That company cut her down to a deck barge, scrapping most of her antique equipment, but preserving a few artifacts for future inclusion in museums. Her forward engine, which had turned the bow screw on her many forays into the ice, was dismantled and shipped to the Manitowoc Maritime Museum in Wisconsin, where it was restored, and today, in simulated operation, is one of the major exhibits of the attraction. One of her after engines was recently offered for display at a potential transportation museum under consideration for St. Ignace.

It would be a fitting monument. Minus her propellers, engines, boilers, superstructure, and railroad cargoes, and pushed by a Purves Marine tugboat, the rusty barge (Canadian registry 0805396) with a tiny sign reading, "Chief Wawatam," still occasionally passes through the Straits of Mackinac today.

REMNANTS:

While, with the exception of the Chief as a barge, the big ferries that once crossed the entire straits are gone, there are still many reminders of the great fleets that once connected Michigan's two peninsulas.
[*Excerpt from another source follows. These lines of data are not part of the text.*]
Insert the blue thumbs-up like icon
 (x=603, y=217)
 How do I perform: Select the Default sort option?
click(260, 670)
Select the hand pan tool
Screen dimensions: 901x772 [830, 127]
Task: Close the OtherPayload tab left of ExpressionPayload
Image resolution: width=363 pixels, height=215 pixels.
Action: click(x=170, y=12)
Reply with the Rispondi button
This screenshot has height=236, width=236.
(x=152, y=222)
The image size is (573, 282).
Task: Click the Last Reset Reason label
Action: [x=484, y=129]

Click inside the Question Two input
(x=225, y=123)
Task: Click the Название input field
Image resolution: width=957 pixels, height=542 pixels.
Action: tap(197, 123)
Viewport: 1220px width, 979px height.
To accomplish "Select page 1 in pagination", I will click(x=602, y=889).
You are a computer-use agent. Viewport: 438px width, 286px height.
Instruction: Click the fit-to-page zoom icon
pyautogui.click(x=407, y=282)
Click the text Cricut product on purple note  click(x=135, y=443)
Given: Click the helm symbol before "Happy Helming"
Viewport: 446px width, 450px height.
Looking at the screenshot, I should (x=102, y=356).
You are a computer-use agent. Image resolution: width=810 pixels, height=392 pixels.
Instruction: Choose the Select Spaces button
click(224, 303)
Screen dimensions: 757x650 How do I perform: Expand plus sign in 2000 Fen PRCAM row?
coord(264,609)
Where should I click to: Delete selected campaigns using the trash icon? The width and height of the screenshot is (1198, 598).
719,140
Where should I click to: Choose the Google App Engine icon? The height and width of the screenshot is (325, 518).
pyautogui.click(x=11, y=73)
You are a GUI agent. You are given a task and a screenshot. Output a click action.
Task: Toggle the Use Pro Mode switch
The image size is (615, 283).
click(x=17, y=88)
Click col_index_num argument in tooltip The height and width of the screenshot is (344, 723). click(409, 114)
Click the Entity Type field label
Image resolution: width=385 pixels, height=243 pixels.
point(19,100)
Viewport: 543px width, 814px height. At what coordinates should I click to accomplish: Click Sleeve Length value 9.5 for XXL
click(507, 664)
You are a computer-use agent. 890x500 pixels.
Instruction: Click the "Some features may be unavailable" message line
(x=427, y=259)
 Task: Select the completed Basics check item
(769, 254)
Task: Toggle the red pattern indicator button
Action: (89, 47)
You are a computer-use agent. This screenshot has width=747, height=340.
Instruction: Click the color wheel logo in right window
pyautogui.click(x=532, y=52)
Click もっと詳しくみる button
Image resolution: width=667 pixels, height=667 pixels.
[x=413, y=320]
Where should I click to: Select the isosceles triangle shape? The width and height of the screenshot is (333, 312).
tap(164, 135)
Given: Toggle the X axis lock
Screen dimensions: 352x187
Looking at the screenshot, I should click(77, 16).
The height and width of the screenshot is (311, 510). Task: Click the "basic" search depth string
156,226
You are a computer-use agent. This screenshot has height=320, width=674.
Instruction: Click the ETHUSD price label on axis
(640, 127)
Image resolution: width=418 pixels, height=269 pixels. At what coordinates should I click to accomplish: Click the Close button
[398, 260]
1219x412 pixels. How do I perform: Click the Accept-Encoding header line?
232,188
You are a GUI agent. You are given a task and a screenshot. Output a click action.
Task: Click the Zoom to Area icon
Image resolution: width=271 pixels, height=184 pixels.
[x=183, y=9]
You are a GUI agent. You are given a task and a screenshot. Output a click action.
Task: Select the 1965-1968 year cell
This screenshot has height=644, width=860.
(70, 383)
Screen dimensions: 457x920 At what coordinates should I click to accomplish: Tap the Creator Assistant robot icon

Both railroad docks, one in Mackinaw City, and one St. Ignace, still jut out into Lake Huron, as they have for more than 100 years. The ferry transfer spans are still visible, crumbling reminders of the black boats that used to load rail cars and passengers there, but inaccessible behind chain link fences, erected to keep trespassers away from the decaying wood structures. The St. Ignace railroad dock has been dormant since the wall collapse in 1984 but is being converted to a recreation area by the City of St. Ignace. The shore side of the St. Ignace dock is used for parking and as an auxiliary ticket location for Star Line ferries, the third modern Mackinac Island passenger ferry operator. The old freight depot has been converted into the Mackinac Grille restaurant.

Mackinaw City's landing was used until the Chief Wawatam was sold in 1988. The north side of the old Mackinaw City railroad dock has been filled with stone to make the south boundary of a pleasure boat marina, adjacent to Shepler's ferry landing. In the railroad slip itself, the 1944-built Coast Guard icebreaker Mackinaw, retired when replaced by a new ship of the same name, operates during the summer months as a static maritime and icebreaking museum, an honor which might have once been given to the Chief. The old depot across the street has been remodeled into a full service restaurant, as part of a tourist-themed shopping complex called Mackinaw Crossings. The complex occupies the site of the old rail yard.

To the south, the long rock fill of the Mackinaw City State Dock still extends more than a quarter mile in to Lake Huron. In the summer, it's a convenient parking lot for overnight Mackinac Island visitors. For a decade after the bridge opened, it was used as a terminal for both Straits Transit and the Arnold Line. After the merger, Arnold relocated most operations to a better-protected moorage, though occasionally spare boats tie up at the south-side slip adjacent to the old waiting room.

The waiting room is mostly unused. Several years ago there were plans to turn it into a lighthouse museum, but they were put on hold when Michigan began to explore using the dock as a terminal for a revived Great Lakes cruise ship industry. Other than a few signs stored inside, there has been no evidence of further development, while awaiting finalization of plans to enlarge the village's pleasure boat marina. In 2007, the water end of the dock was fenced off, pending the onset of construction.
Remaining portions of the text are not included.